When we dropped the idea of different formats we decided to move to a complete HTML-based help. Catherine stopped writing it all in Word and started hand-coding everything using Dreamweaver. That gave us a wysiwyg editor for simplicity and the ability to go and fiddle with the raw code if we needed too. Also by using simple files we were able to incorporate our documentation directly into our Subversion source control system which gave us version control and also branching capabilities (allowing us to work on multiple versions of the help for the many different releases we have in development at any one time).

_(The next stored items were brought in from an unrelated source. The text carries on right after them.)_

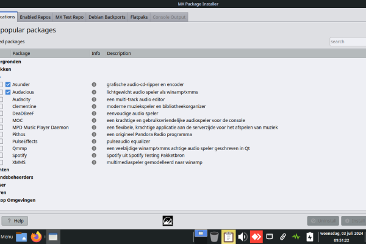Click the info icon in the PulseEffects row
Image resolution: width=366 pixels, height=244 pixels.
click(95, 142)
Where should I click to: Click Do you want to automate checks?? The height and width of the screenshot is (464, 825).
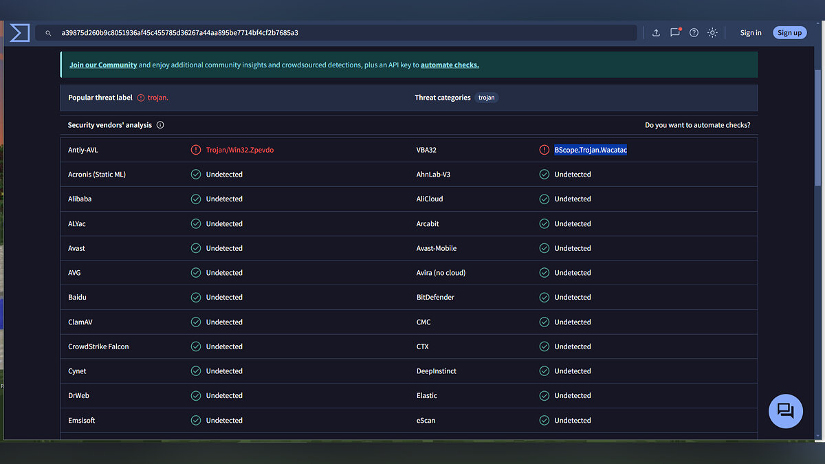[x=697, y=125]
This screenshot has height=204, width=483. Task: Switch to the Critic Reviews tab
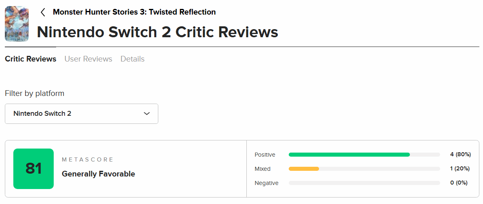pos(30,59)
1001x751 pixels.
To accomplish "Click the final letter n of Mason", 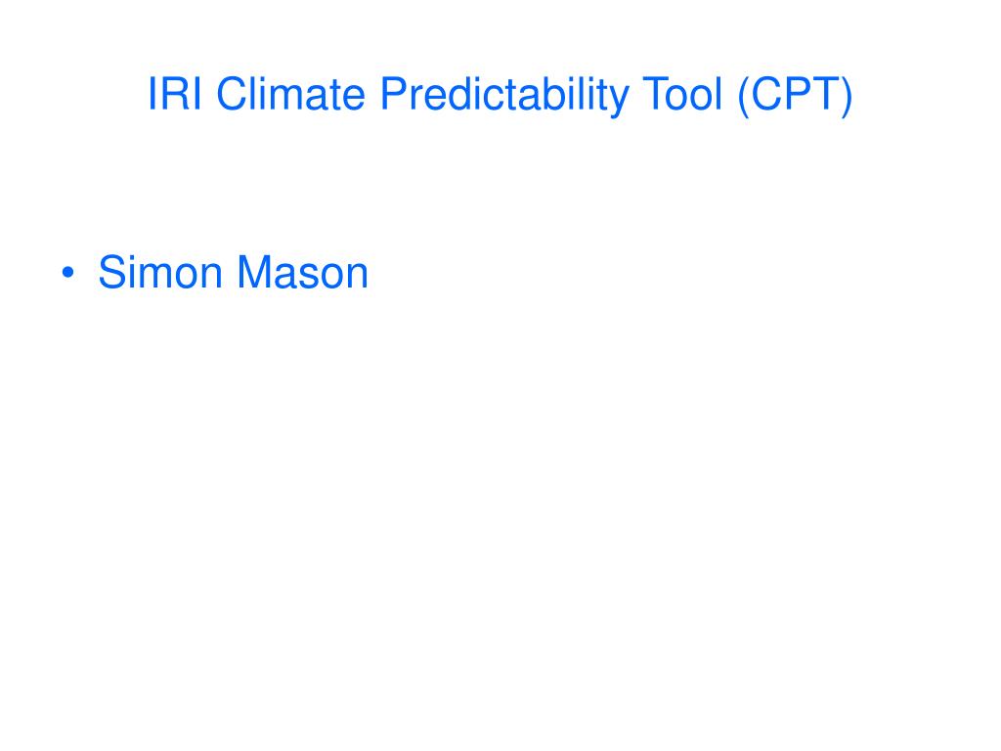I will click(x=358, y=277).
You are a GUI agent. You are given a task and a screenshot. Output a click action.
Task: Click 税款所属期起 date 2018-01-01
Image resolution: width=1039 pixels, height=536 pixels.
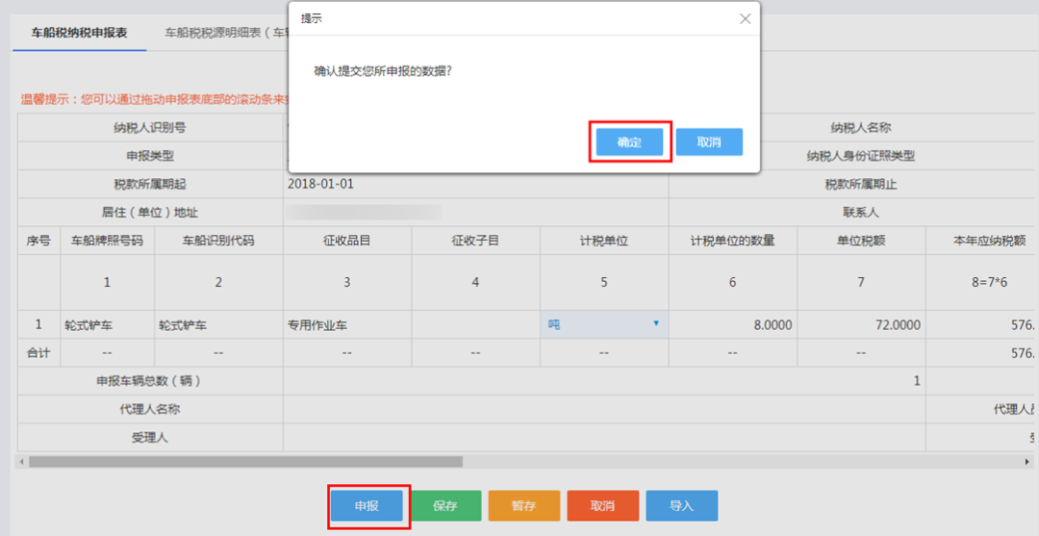click(x=321, y=184)
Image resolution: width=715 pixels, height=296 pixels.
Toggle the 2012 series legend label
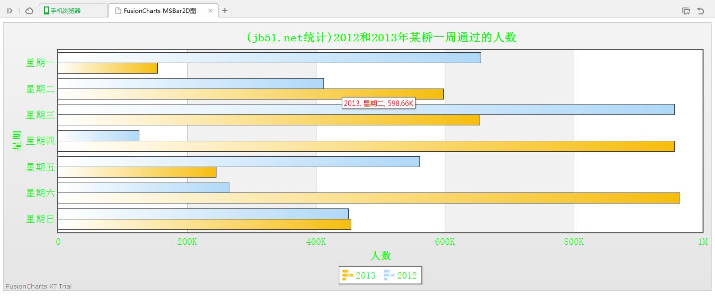[x=407, y=275]
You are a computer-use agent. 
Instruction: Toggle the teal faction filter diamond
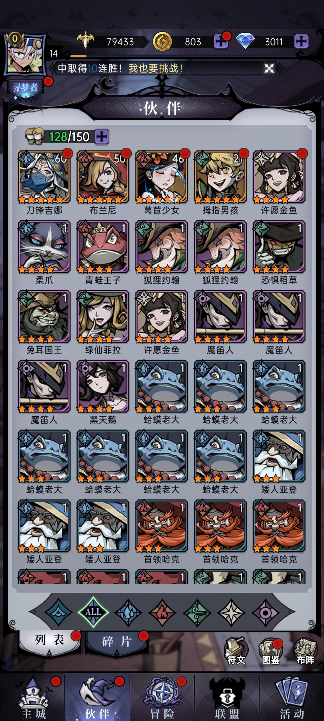(59, 613)
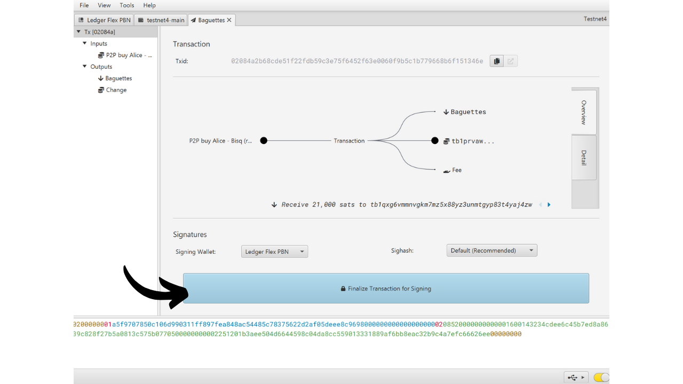Close the Baguettes tab
This screenshot has height=384, width=683.
pos(229,20)
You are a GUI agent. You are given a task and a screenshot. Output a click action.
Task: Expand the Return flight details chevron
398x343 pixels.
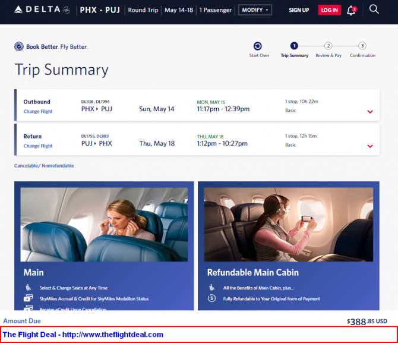coord(370,146)
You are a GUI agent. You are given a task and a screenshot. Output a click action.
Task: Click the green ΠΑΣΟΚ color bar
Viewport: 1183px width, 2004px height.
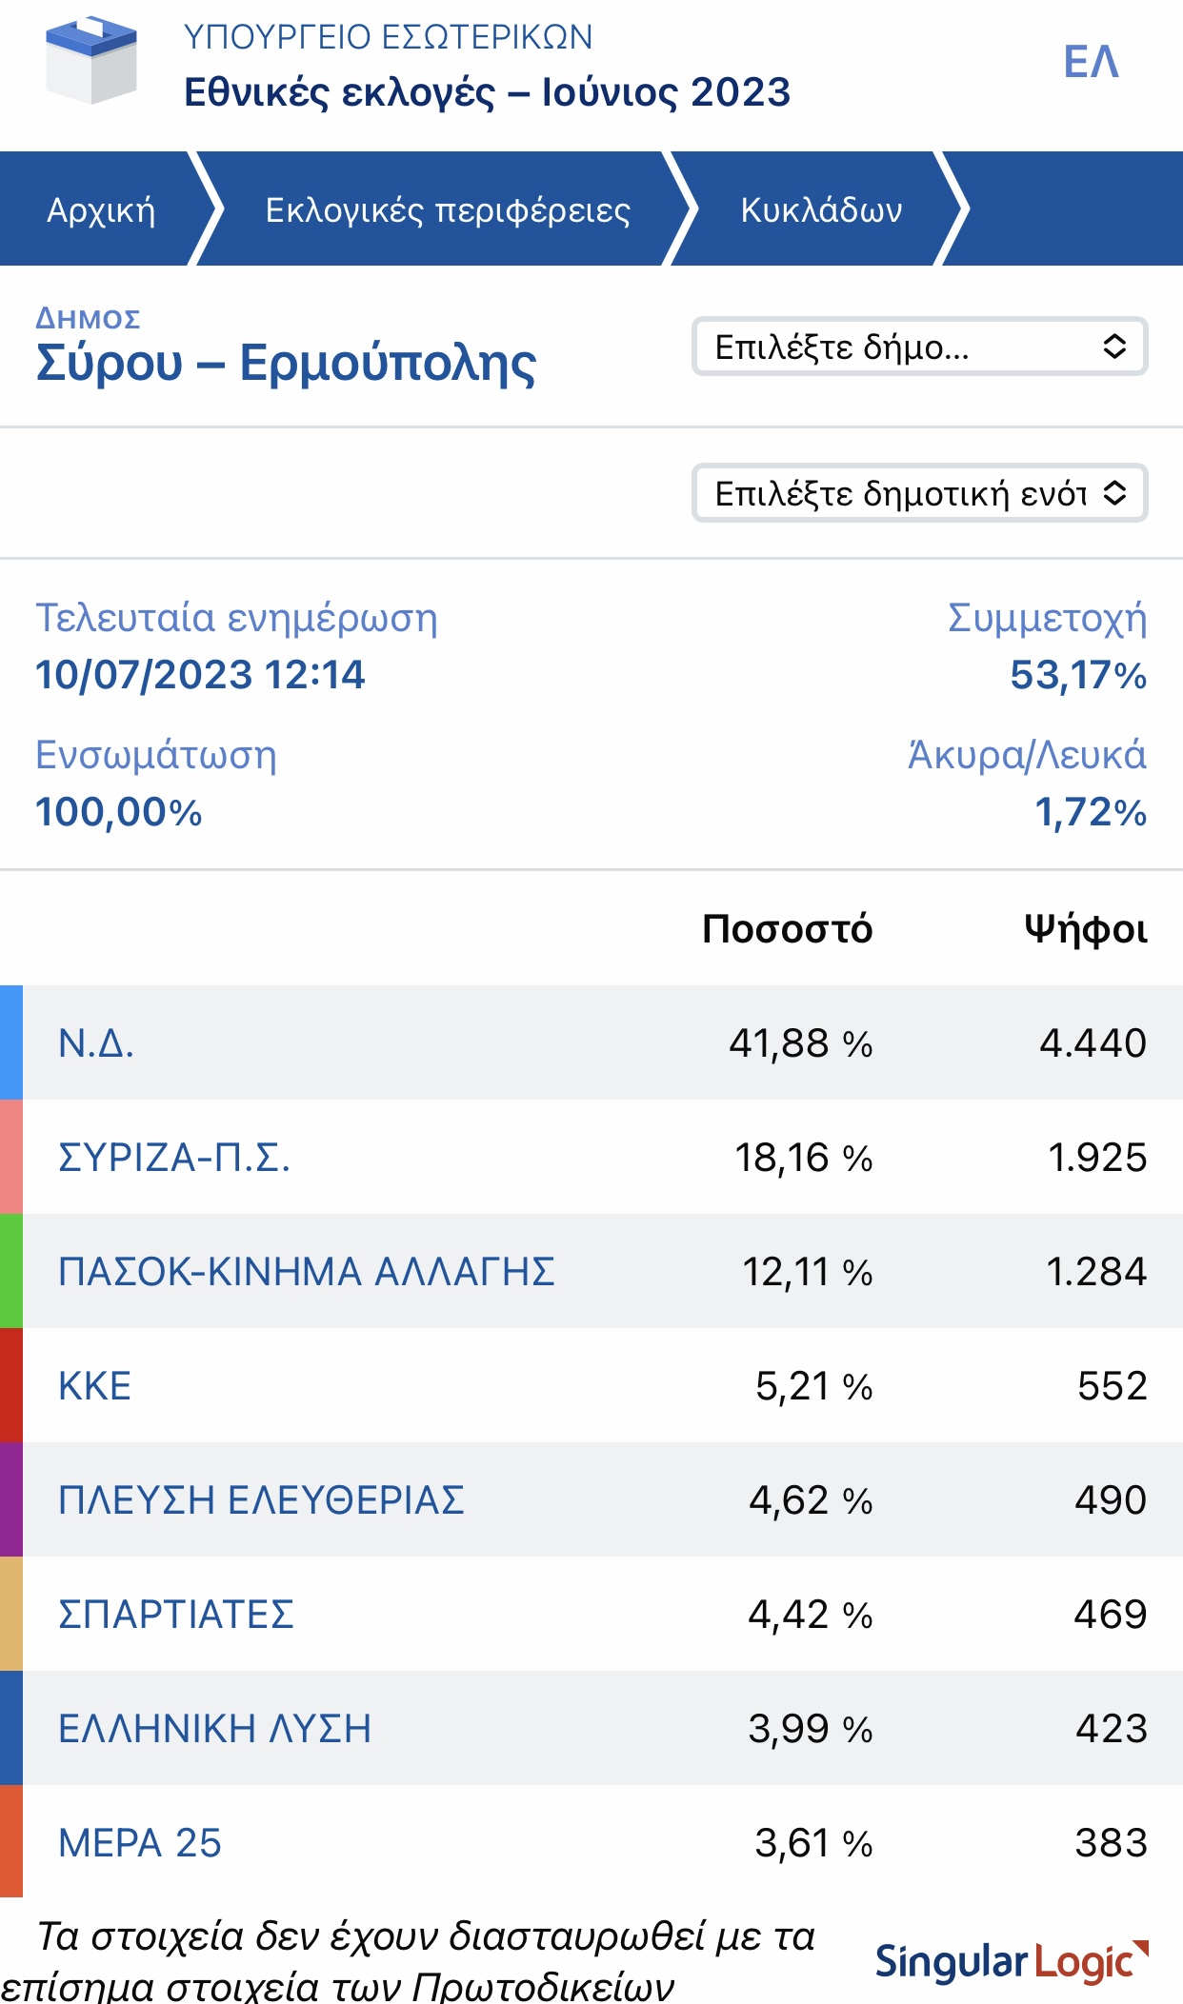(11, 1272)
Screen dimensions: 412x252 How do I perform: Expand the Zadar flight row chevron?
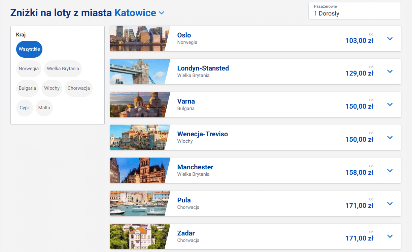(x=390, y=236)
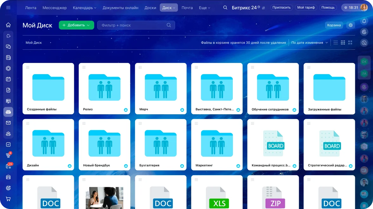Open the disk settings gear icon
Screen dimensions: 373x209
tap(350, 25)
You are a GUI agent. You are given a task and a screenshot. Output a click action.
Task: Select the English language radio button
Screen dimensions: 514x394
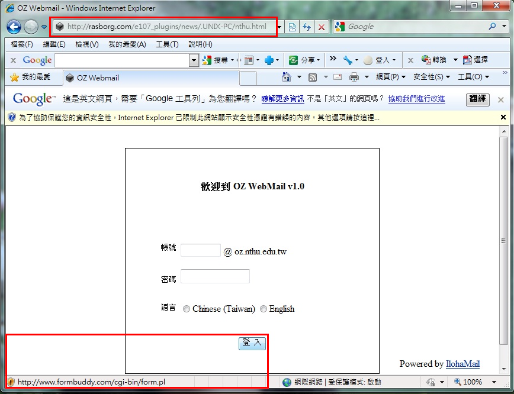(x=264, y=309)
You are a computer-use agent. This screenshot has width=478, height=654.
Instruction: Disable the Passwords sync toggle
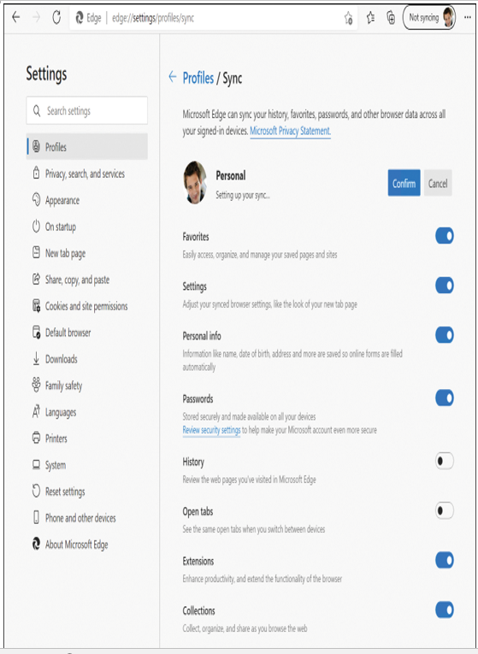click(445, 398)
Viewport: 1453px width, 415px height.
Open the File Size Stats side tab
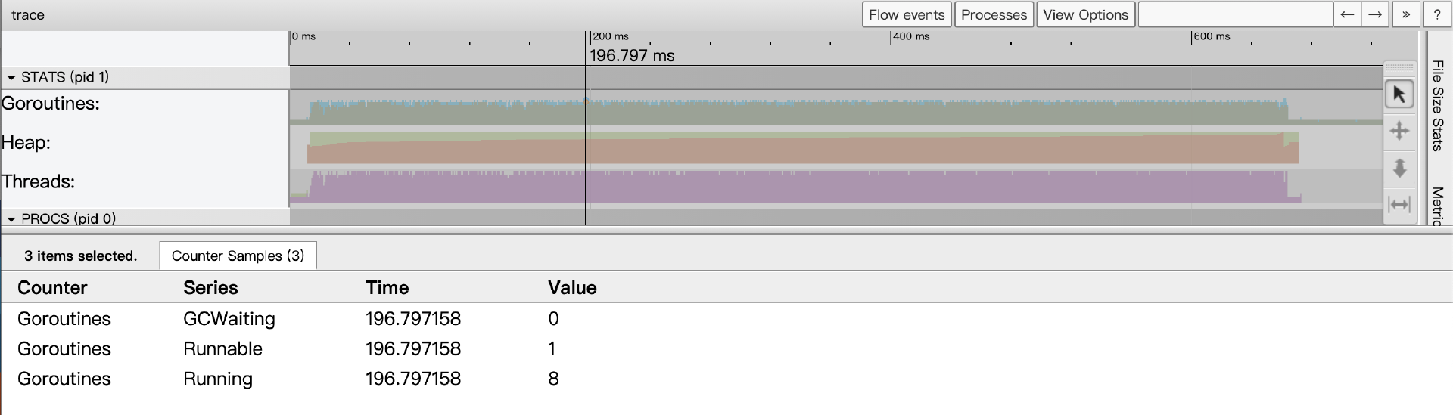pyautogui.click(x=1438, y=106)
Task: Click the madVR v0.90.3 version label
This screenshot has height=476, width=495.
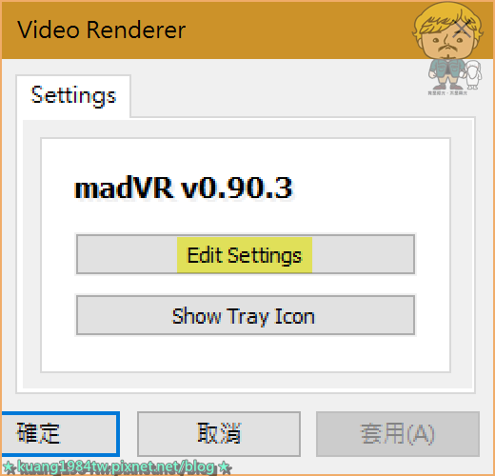Action: pos(183,188)
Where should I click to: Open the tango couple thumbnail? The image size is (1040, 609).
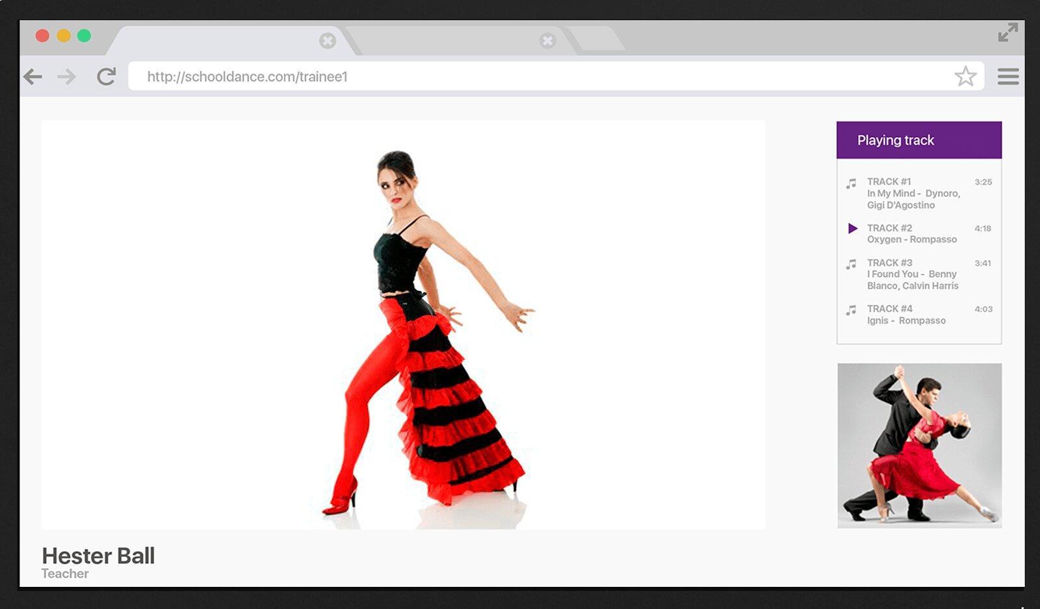[x=919, y=445]
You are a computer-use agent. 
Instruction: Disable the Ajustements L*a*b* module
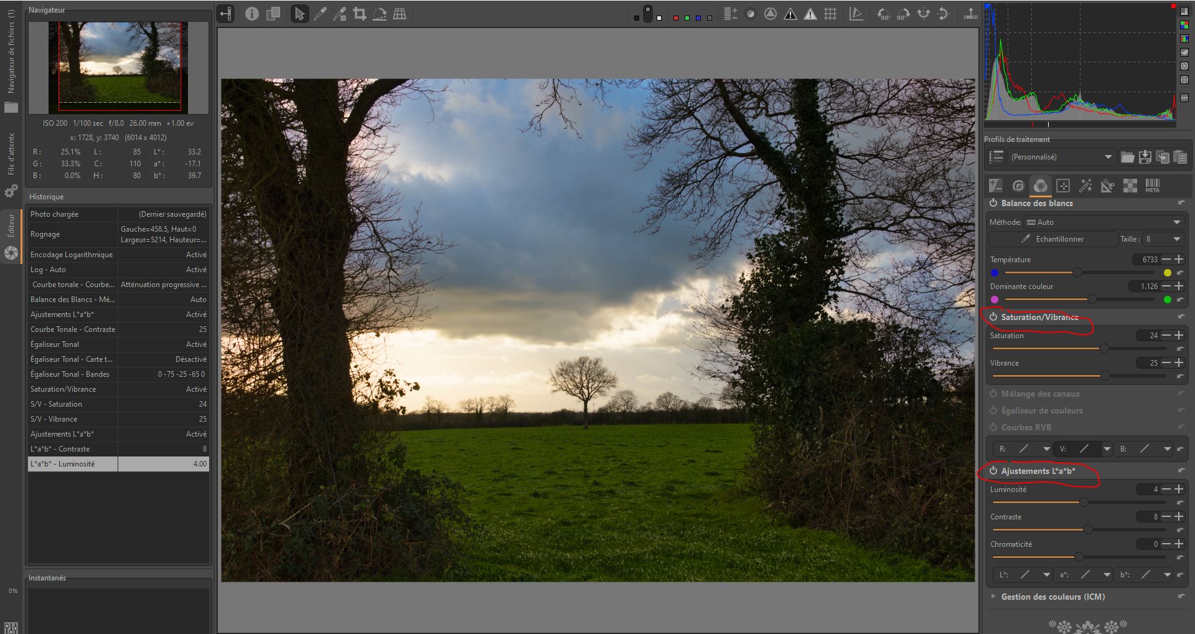pyautogui.click(x=993, y=471)
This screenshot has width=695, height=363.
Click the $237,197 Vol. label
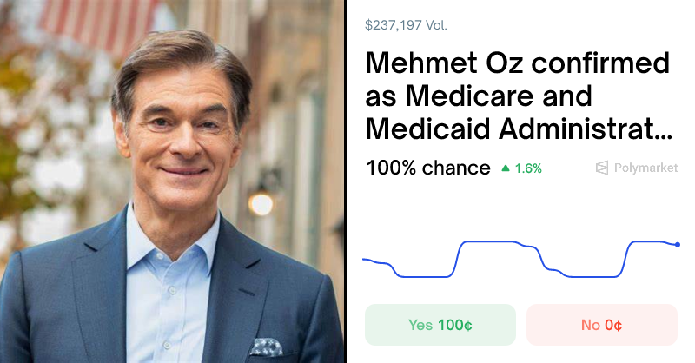pyautogui.click(x=406, y=26)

When we moved to Help Center V1 there was a big push to incorporate a search. We chose Google Custom Search as it allowed us to do something quickly but also leverage Google’s search algorithms to deliver better quality searches. Unfortunately Custom Search never really worked perfectly for us – it was difficult to get the right kind of Google-juice for certain pages so often the right page was buried deep within the search results. My advice would be to stay away from Custom Search if you want complete control but for small websites or forums I think it’s great.
As suggested in my last post the user interface for the new Help Center is built entirely in ExtJS sitting over an ASP.NET MVC web site and a SQL Server 2005 database. The web site acts as a service-oriented API passing JSON data structures back and forth – ASP.NET MVC is very cool and is great for this style of web application. The search is handled in the SQL Server database using SQL Server’s full text engine: we wrote a custom lexicon parser to break down the search text and turn it into a query that SQL Server could understand and incorporate a mixture of different search approaches to deliver the most relevant searches at the top but still provide even remotely relevant results just in case (similar to the way Google search works). Even though all the content is hand-coded in pure HTML (we didn’t want to change the way our documentation team worked) each page is pre-processed into the database for each region we want to deliver help too, allowing us to automatically localize the content and better track individual pages.
Speaking of tracking: it’s interesting to note that we hooked everything into Google Analytics for tracking usage patterns. Even though the site doesn’t really have “pages”, we’ve hooked into the Ext.Ajax request to mimic the tracking of pages and searches directly into Analytics. I’m also using Analytics new Event Tracking system to track videos, external clicks and to track searches run from within the Xero app itself (so we know what you guys are searching for and whether it’s actually helping!). One thing we’ve learned at Xero: you can’t understand how people are using your software without evidence of how they’re actually using your software. Numbers count!
Anyway, there’s still a lot to do but I think it’s working pretty well. Soon we’re going to be incorporating more social media aspects into Help Center – creating a community around the content we already have and providing a vessel for everyone in our ecosystem to contribute. In the meantime we’ve definitely had some positive feedback but any feedback is greatly appreciated – so please have a look and let us know what you think and what we can improve on.